Are there any messages in dom0 indicating any sort of read/write errors or scsi errors at the time of the failover? If so, it's looking like this write error is being passed up to the domU. The domU doesn't "know" that it's an iSCSI device, so it's behaving as though the underlying disk had gone away and remounting the filesystem read-only (see mount(1) manpage -
errors=continue / errors=remount-ro / errors=panic)From the dom0's perspective, it won't get changed to read-only - this read-only behaviour is a filesystem semantic, not a block device semantic.
You mention that "all other I/O is failing" at this time - do you mean the domU or dom0?
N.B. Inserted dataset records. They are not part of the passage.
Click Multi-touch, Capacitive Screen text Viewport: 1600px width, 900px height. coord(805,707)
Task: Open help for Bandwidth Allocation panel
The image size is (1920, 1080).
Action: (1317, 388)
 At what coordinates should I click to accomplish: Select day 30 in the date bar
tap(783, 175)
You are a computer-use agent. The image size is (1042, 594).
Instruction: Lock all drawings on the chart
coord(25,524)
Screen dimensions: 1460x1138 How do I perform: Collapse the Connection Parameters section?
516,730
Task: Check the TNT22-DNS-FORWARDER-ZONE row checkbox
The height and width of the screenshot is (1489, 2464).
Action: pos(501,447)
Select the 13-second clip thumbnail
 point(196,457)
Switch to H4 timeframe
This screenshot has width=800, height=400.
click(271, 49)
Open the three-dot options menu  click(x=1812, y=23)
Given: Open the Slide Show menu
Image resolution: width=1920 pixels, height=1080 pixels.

Usually when setting up an HA iSCSI solution I use multipathing rather than virtual IP takeover - it allows greater visibility to the host and you don't have an iSCSI session suddenly disappear then needing to be restarted - it's always there, there's just two of them. Is this an option in this environment?
Um...Part of the problem is also that you aren't running / as RO. Best practices security wise state you should have "/" mounted ro, and that any filesystems that need rw should be mounted seperately, (i.e, /var and /tmp). If there are directories under /etc that need writing to, they should be moved to /var/etc/path and symlinked to /etc.
"/" should only be mounted RW in single user mode.
Setting up in this fashion could prevent the segfault in the above situation when combined with the other suggestions.